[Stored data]

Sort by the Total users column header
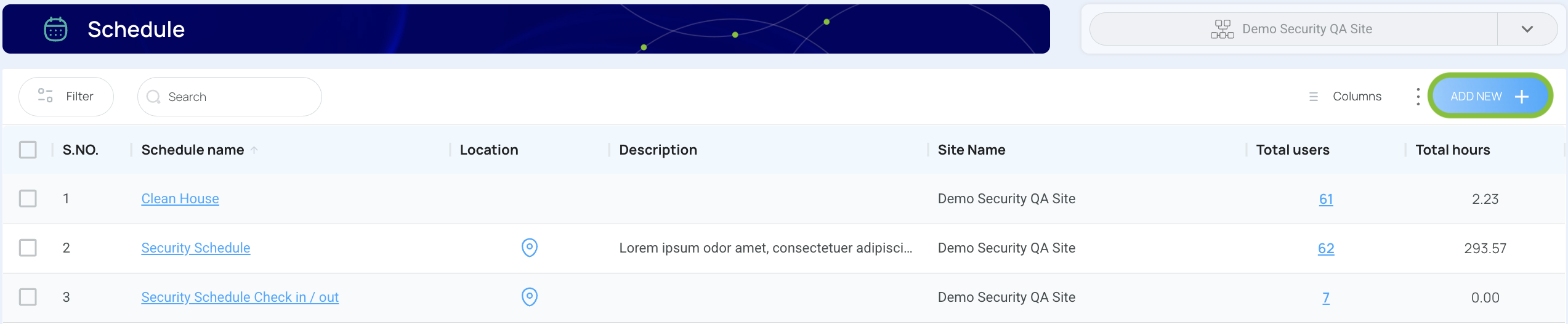The width and height of the screenshot is (1568, 324). click(x=1292, y=150)
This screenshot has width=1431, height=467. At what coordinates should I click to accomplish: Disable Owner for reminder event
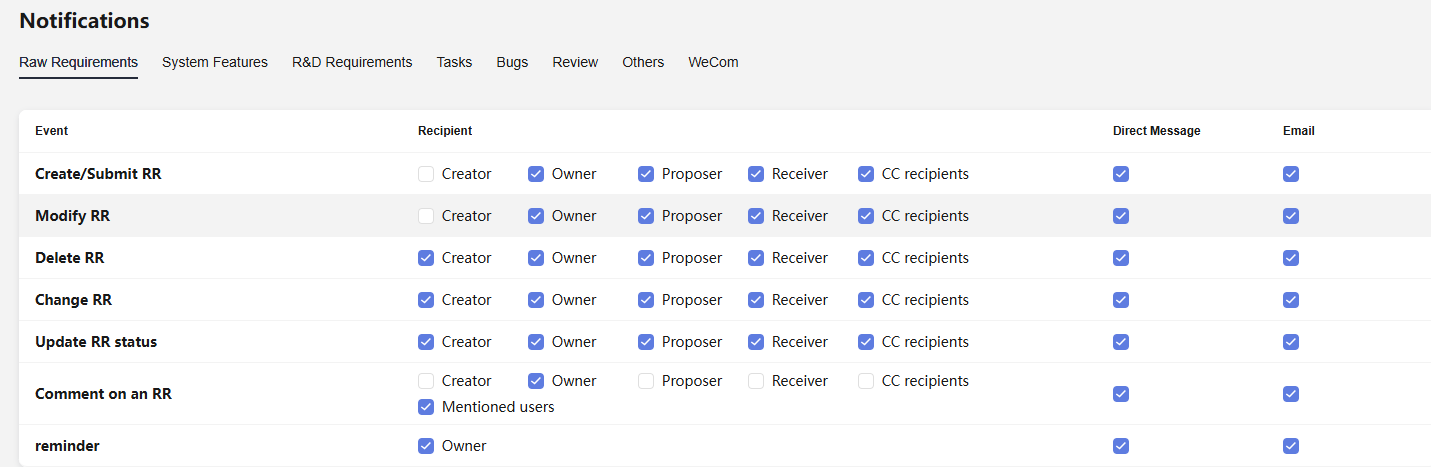point(426,446)
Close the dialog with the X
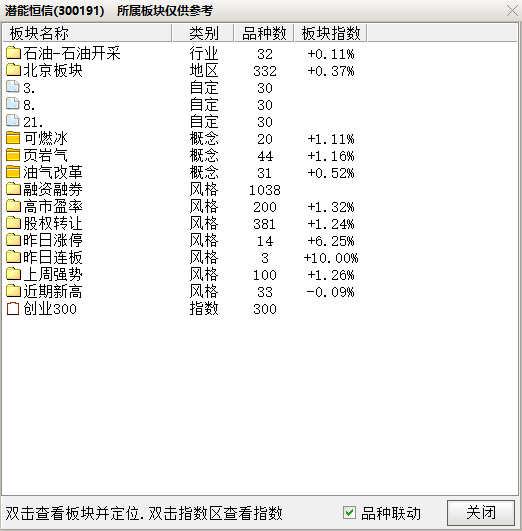The height and width of the screenshot is (531, 522). [512, 10]
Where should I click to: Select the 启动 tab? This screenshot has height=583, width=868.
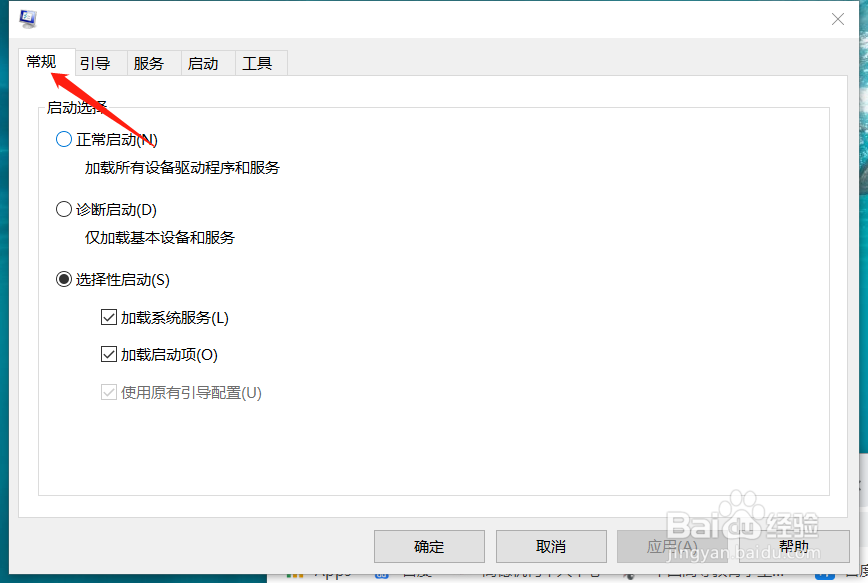(x=205, y=62)

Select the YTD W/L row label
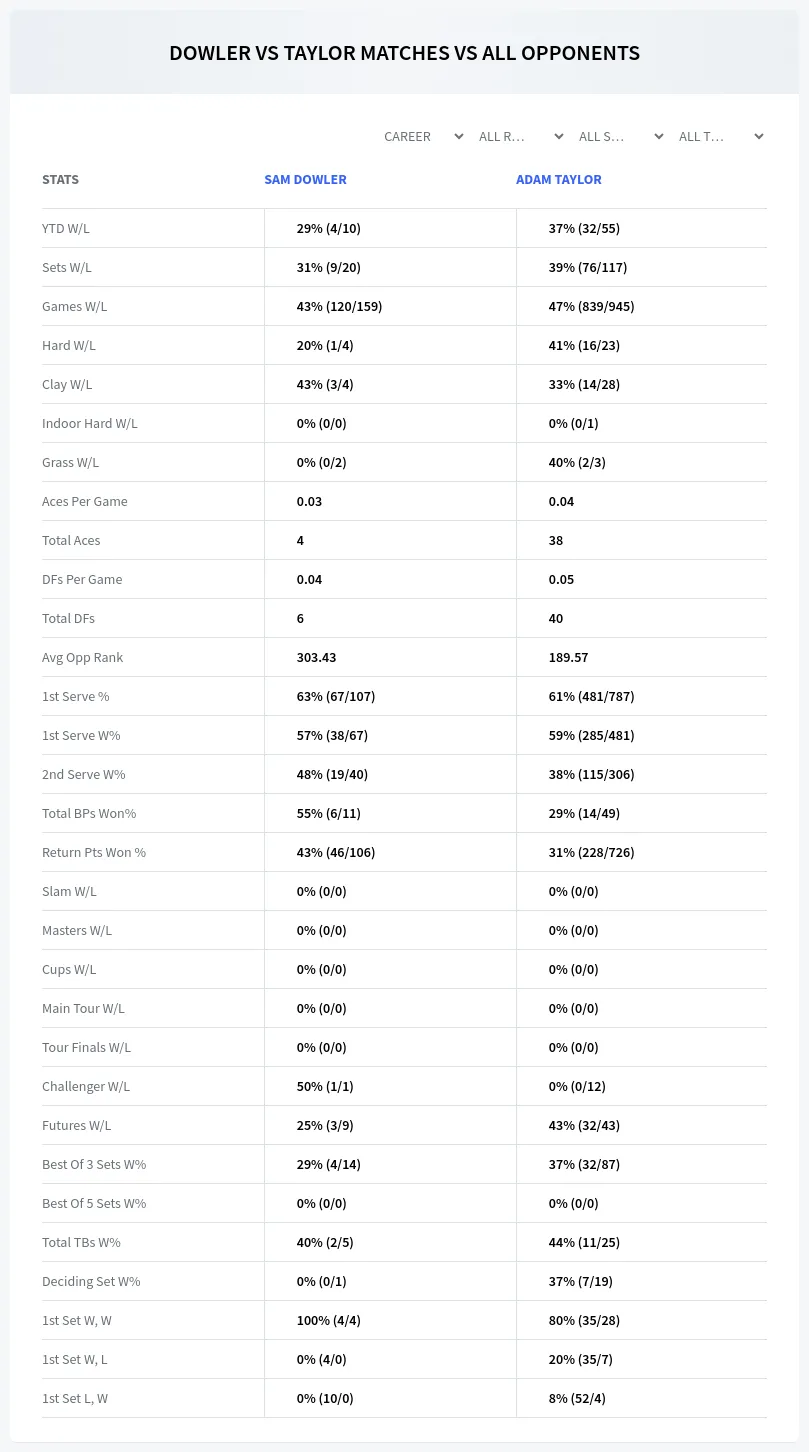click(x=66, y=228)
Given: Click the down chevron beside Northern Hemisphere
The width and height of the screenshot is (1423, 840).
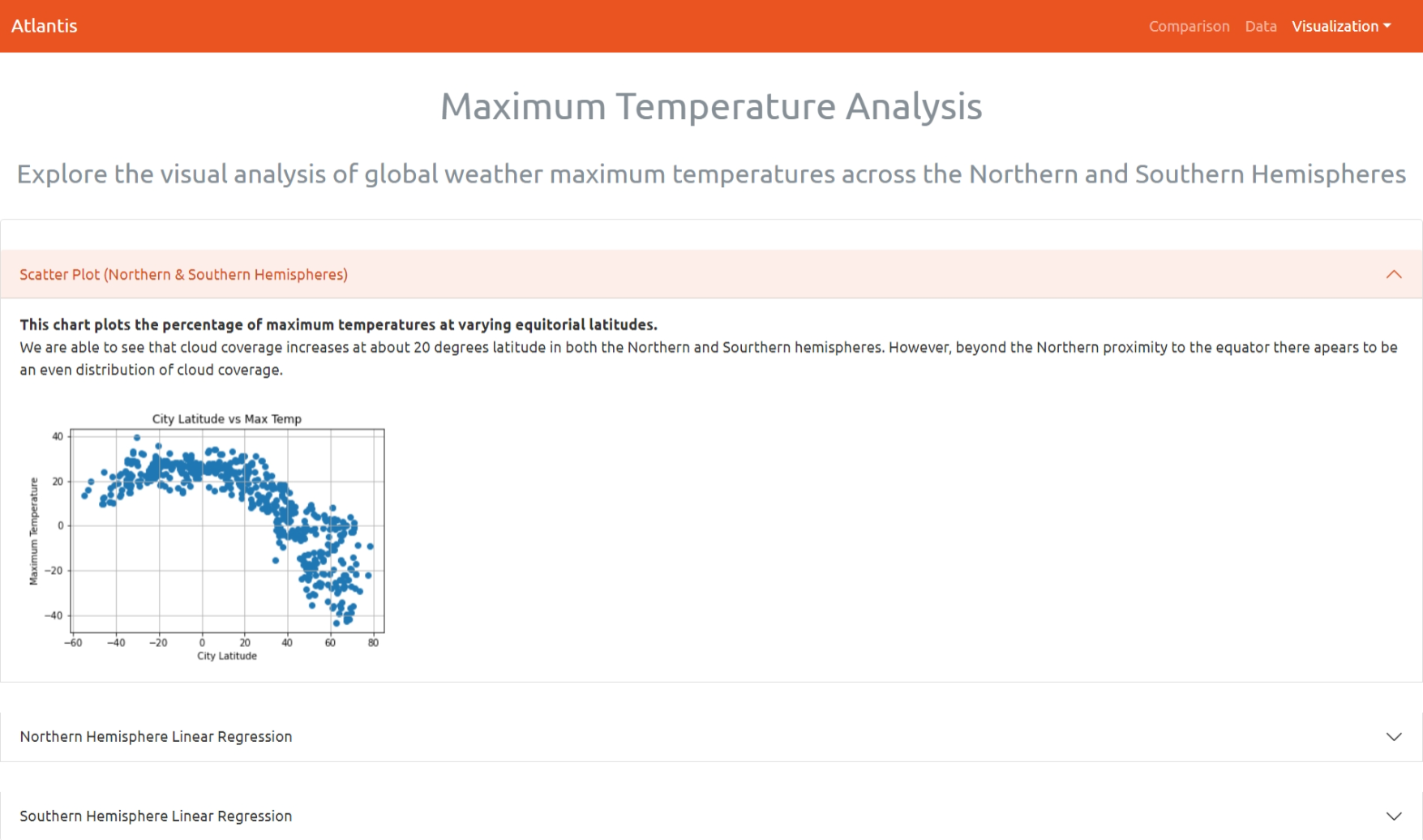Looking at the screenshot, I should click(x=1394, y=736).
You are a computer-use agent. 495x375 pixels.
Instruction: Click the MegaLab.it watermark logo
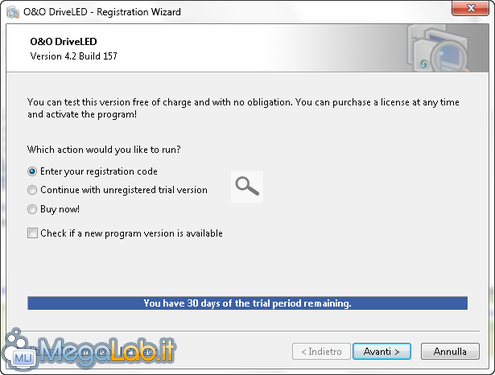(x=89, y=350)
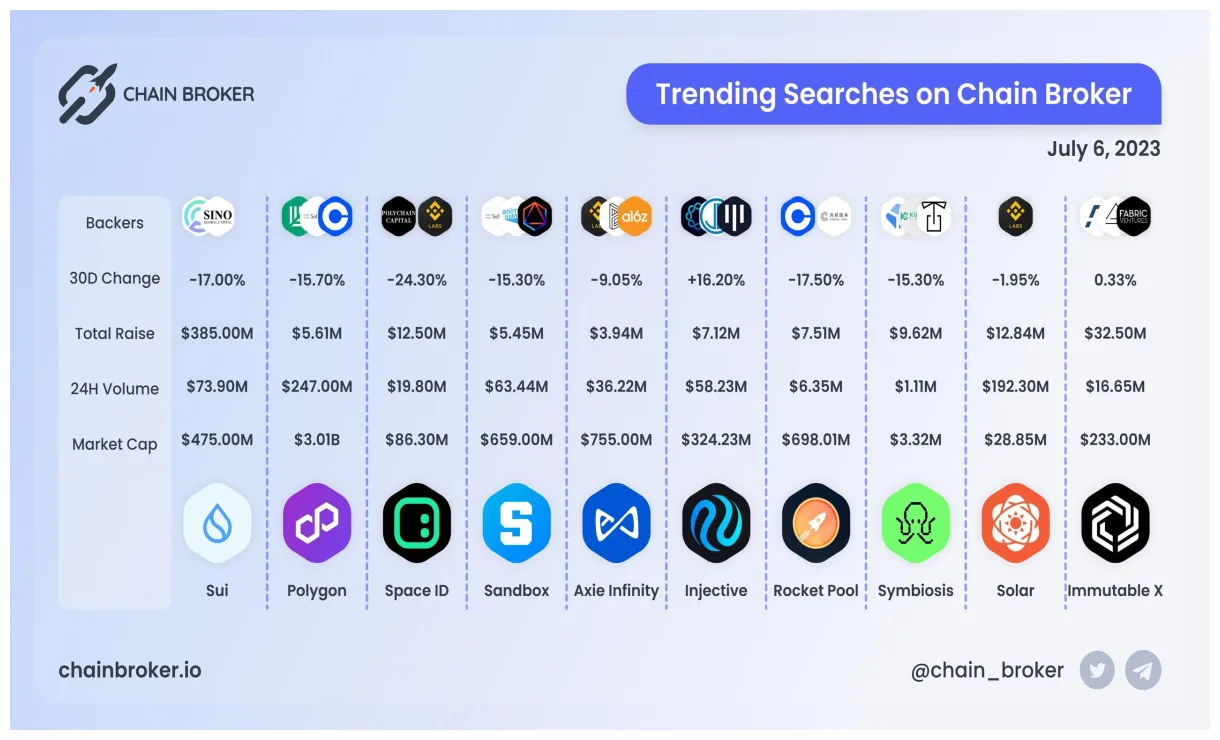Click the Trending Searches on Chain Broker banner
The image size is (1220, 740).
click(x=893, y=94)
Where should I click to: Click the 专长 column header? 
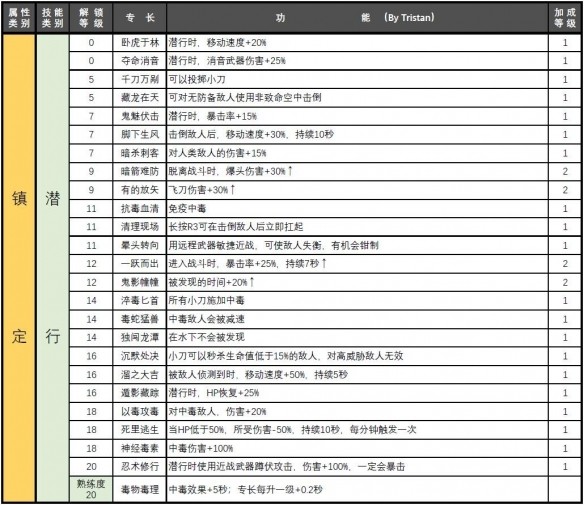[x=140, y=18]
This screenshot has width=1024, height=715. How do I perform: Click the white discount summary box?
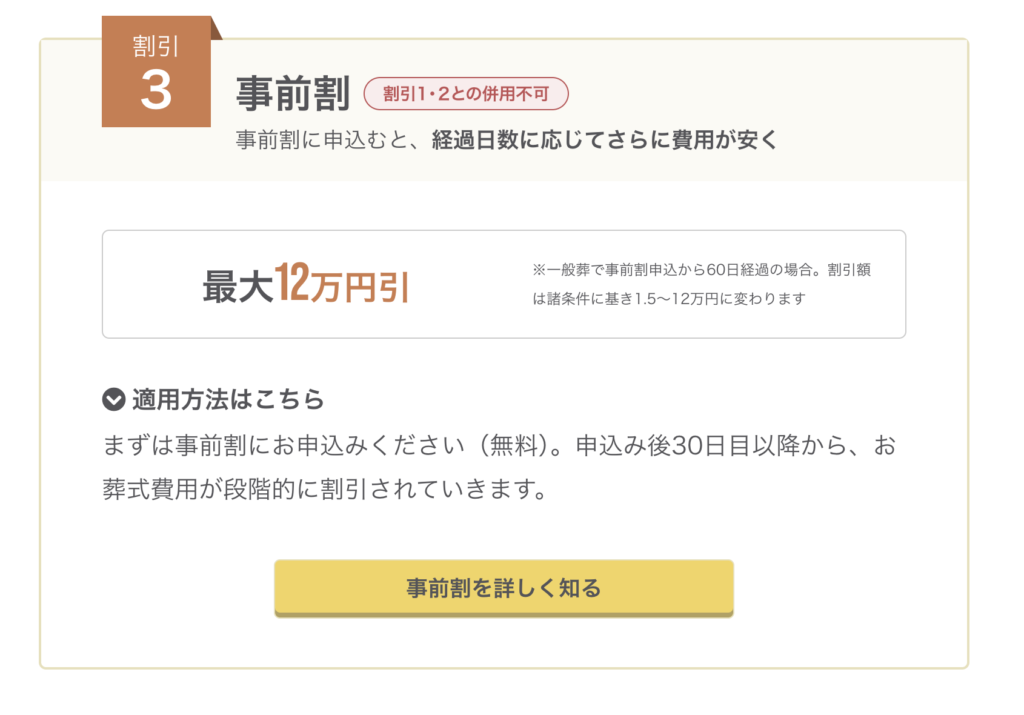tap(504, 284)
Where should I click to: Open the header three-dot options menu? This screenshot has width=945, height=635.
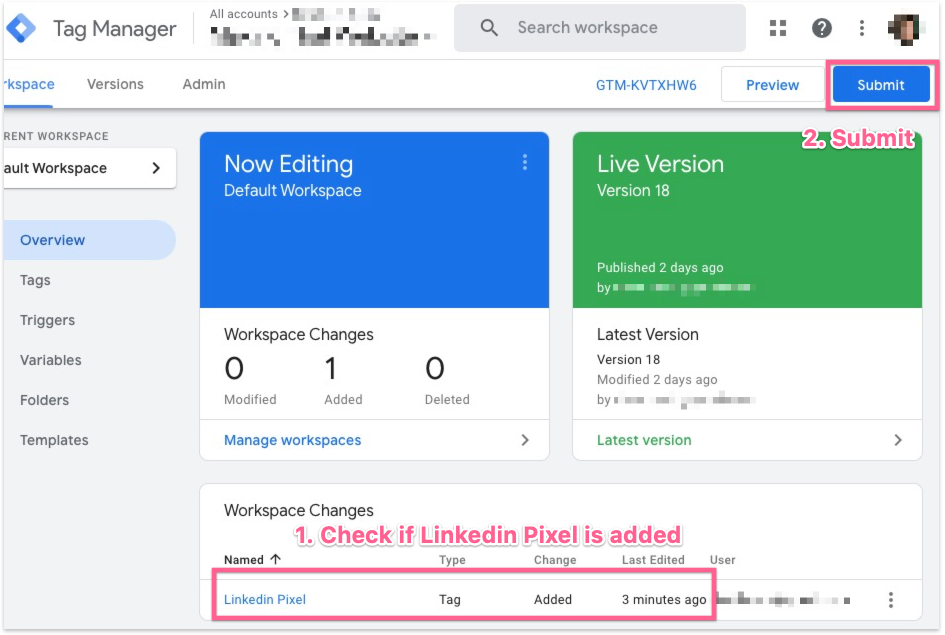pos(862,28)
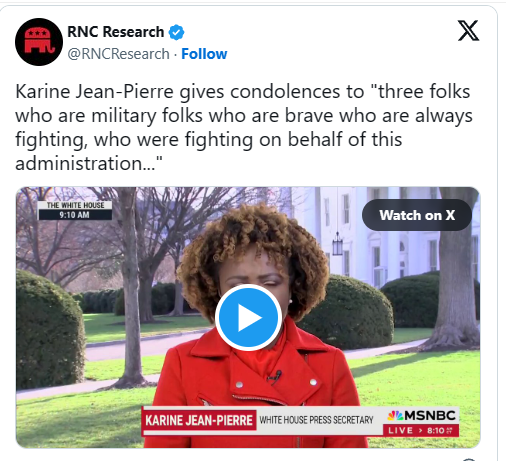This screenshot has height=461, width=506.
Task: Click the lapel microphone on red jacket
Action: pyautogui.click(x=275, y=376)
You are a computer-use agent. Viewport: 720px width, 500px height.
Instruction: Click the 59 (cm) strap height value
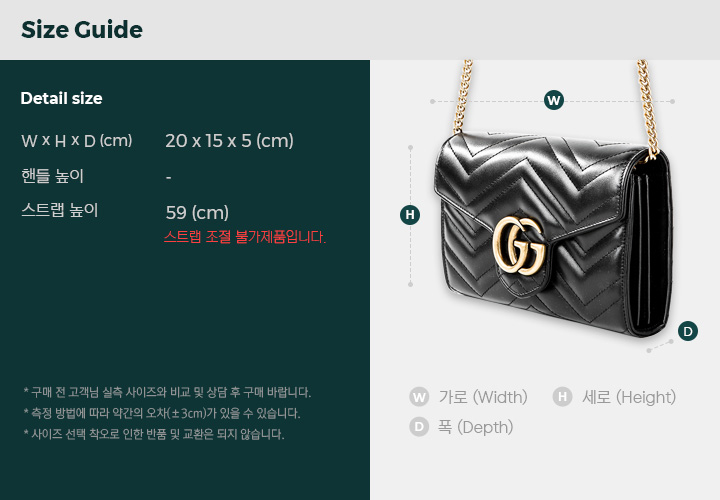pos(197,213)
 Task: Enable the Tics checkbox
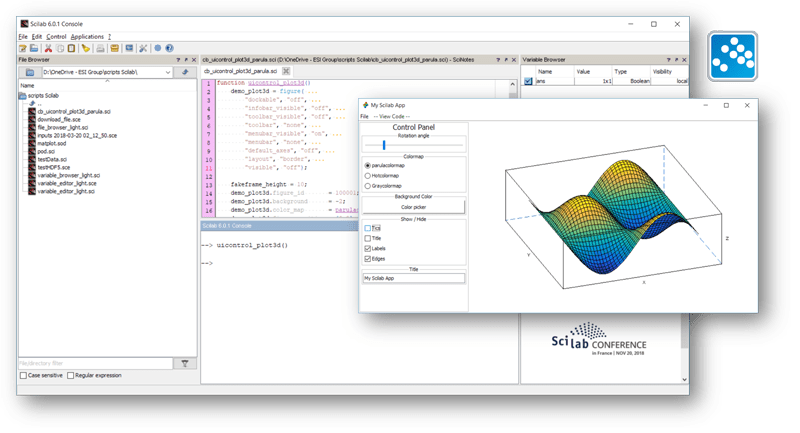point(367,228)
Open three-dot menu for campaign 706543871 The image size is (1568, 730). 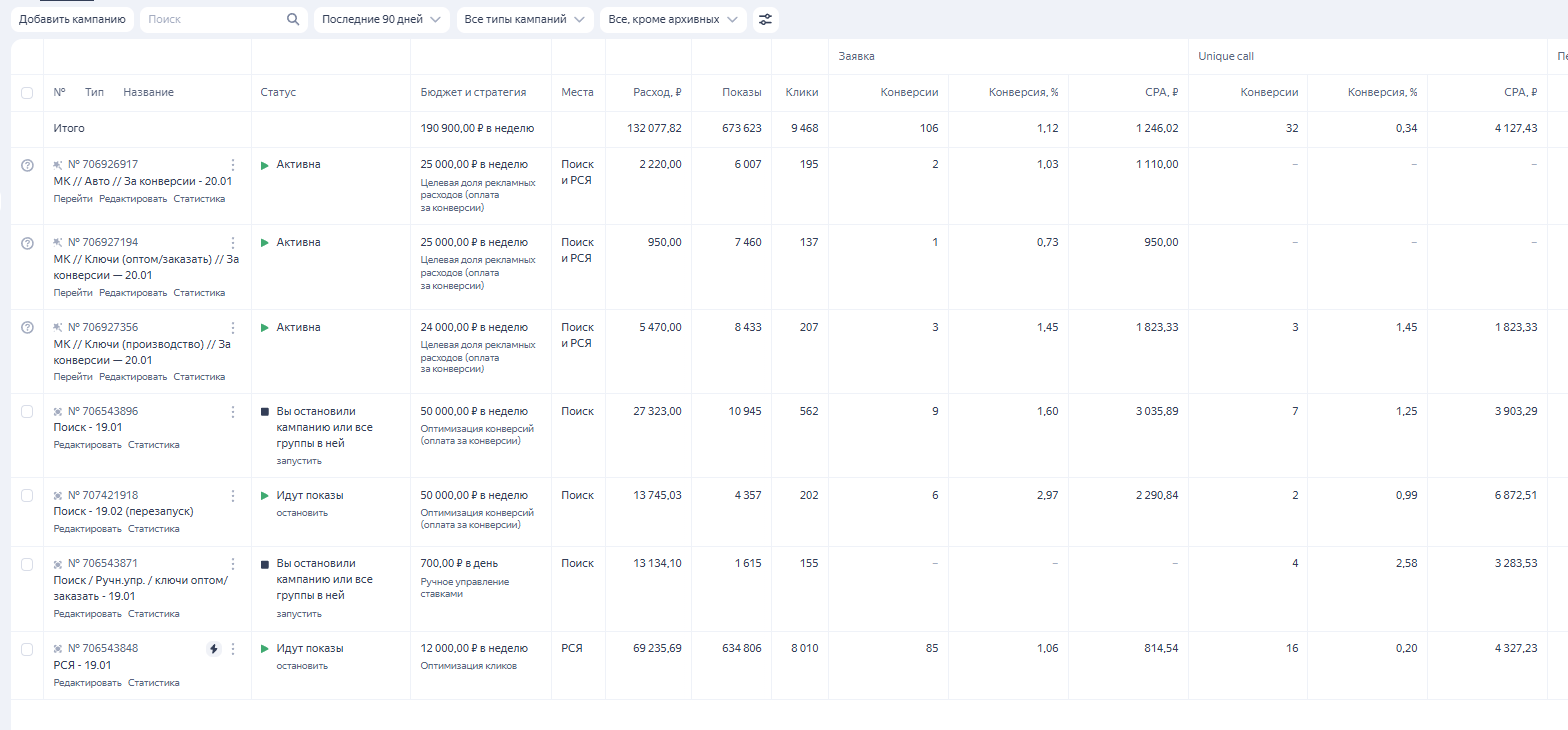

§ YOUR ASSIGNMENT:
Write the records out once more, exactly as they appear, with no pictures.

§ TASK ANSWER:
Sort by the Total users column header
The width and height of the screenshot is (1568, 324). click(x=1292, y=150)
This screenshot has width=1431, height=467. At what coordinates should I click to accomplish: Disable Owner for reminder event
point(426,446)
Close the dialog with the X
The height and width of the screenshot is (531, 522). [512, 10]
Where should I click to: Select the 启动 tab? This screenshot has height=583, width=868.
(x=205, y=62)

Select the YTD W/L row label
click(x=66, y=228)
Given: Click the down chevron beside Northern Hemisphere
The width and height of the screenshot is (1423, 840).
Looking at the screenshot, I should click(x=1394, y=736).
You are a computer-use agent. 495x375 pixels.
Instruction: Click the MegaLab.it watermark logo
(x=89, y=350)
Click the Trending Searches on Chain Broker banner
The image size is (1220, 740).
click(x=893, y=94)
Where should I click to: Click the 专长 column header? 
[x=140, y=18]
This screenshot has width=1024, height=715. How do I perform: Click the white discount summary box?
tap(504, 284)
Where should I click to: Open the header three-dot options menu? This screenshot has width=945, height=635.
pos(862,28)
This screenshot has height=461, width=506.
Task: Click the lapel microphone on red jacket
Action: pyautogui.click(x=275, y=376)
You are a computer-use agent. Viewport: 720px width, 500px height.
Instruction: Click the 59 (cm) strap height value
pos(197,213)
 Task: Enable the Tics checkbox
point(367,228)
Open three-dot menu for campaign 706543871 The image size is (1568, 730). 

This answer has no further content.